Est-ce possible ? Une compilation rassemblant les groupes d'un même collectif et d'aussi bonne fabrique ? Dirty 8 s'en est passé, Antistatic s'en est approché via Autoprods Support, Klonosphère l'a fait ! L'idée est simple : 8 groupes, 2 titres chacun, le résultat : 70 minutes de folie plus ou moins furieuse, trash, death, décalée ou émo. Je diviserais la compilation en 2 parties, les groupes ayant sortis au moins un album et ceux qui bossent encore dessus. Au premier rang Trepalium, Klone, Anthurus d'Archer et Counterfeit ; au second Hacride, Scarr, D-Basser et Lazy. Mention spéciale pour ce dernier groupe qui vient de sortir un maxi éponyme assez prometteur.
Chants gutturaux, double pédale et gros riffs sont au rendez-vous avec Trepalium. En effet en délivrant son renversant death, Trepalium démontre toute sa puissance. L'ombre d'un Gojira speedé peut se faire sentir mais Trepalium sait appliquer son empreinte personnelle, comme sur le tonitruant "Necropolis". Klone faisant plutôt partie des "locomotives" du collectif présente 2 titres (versions démos) tirés de leur tout nouveau disque High blood pressure. L'excellent "Disembody" au travers de ses nappes électros dégage une atmosphère assez futuriste. Avec "Under my skin", le groupe se fait plus péchu mais la même sensation d'être enveloppé par le son transparaît.

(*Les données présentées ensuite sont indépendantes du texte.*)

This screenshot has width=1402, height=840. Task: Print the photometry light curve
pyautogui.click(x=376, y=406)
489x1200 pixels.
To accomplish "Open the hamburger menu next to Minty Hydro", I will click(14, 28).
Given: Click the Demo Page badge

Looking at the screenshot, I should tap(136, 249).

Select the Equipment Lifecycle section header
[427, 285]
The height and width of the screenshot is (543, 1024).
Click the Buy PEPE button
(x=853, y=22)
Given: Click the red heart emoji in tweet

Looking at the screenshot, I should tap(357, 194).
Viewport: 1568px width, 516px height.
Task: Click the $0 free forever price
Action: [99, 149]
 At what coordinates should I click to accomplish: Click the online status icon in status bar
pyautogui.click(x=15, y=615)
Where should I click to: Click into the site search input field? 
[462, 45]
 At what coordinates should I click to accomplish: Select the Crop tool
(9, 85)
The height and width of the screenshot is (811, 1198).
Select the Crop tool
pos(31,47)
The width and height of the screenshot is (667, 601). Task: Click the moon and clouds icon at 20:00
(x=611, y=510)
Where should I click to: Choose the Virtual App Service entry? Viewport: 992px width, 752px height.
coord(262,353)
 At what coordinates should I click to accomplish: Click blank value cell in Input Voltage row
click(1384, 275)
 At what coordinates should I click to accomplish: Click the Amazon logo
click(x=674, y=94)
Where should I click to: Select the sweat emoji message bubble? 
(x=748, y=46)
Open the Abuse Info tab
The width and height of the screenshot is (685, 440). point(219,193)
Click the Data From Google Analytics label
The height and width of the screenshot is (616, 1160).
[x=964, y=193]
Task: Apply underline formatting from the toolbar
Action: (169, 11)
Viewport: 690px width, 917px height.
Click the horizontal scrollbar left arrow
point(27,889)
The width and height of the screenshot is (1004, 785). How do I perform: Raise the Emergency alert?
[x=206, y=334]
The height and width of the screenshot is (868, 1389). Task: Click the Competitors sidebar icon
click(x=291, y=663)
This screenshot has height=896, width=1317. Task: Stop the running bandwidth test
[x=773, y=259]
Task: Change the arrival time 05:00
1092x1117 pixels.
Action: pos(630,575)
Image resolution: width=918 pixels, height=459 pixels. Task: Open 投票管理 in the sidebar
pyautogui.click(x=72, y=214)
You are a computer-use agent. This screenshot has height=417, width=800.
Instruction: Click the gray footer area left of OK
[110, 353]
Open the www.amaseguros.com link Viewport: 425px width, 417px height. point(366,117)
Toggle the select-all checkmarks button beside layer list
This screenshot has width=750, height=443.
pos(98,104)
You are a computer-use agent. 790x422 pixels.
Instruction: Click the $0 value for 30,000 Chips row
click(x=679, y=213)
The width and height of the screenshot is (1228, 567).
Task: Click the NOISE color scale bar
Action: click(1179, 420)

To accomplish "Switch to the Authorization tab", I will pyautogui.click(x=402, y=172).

Personnellement, j'ai un peut plus de mal avec Scarr mais cela ne m'empêche d'apprécier le potentiel de ce groupe, notamment au travers d' "Infallible". Le combo officiant dans un crossover hardcore/death ne lésine pas en matière de construction sinueuse des morceaux.Les lyonnais de Counterfeit mettent le senti-métal à l'honneur avec deux de ses joyaux tirés de leur premier album Between the end and the middle. Emotion servie sur longs riffs poignants pour "My queen" alors que le Toolien "Darwin" est un peut plus enjoué. Une richesse en matière de composition pour Lazy qui s'affranchi avec son métal dense, puissant et nourri par de multiples facettes du style. Le chant crié puis chanté est très réussi, de plus la fusion de chaque instrument au cœur du bouillon sonore est correctement dosée. D-Basser, en comparaison des autres groupes fait presque office de power-rock n'roll. Mais après quelques écoutes, on se rend compte que le groupe ne plonge pas non plus dans la facilité. Hybride rock-métal assez rentre-dedans, avec un chant parfois scandé qui ferra sans doute le bonheur de certains nostalgiques de Portobello Bones.
Bref, une compilation bien pleine, exposant les talents divers et variés du collectif, et permettant de (re)découvrir des groupes qu'on aurait peut être pas eu l'occasion d'écouter autrement.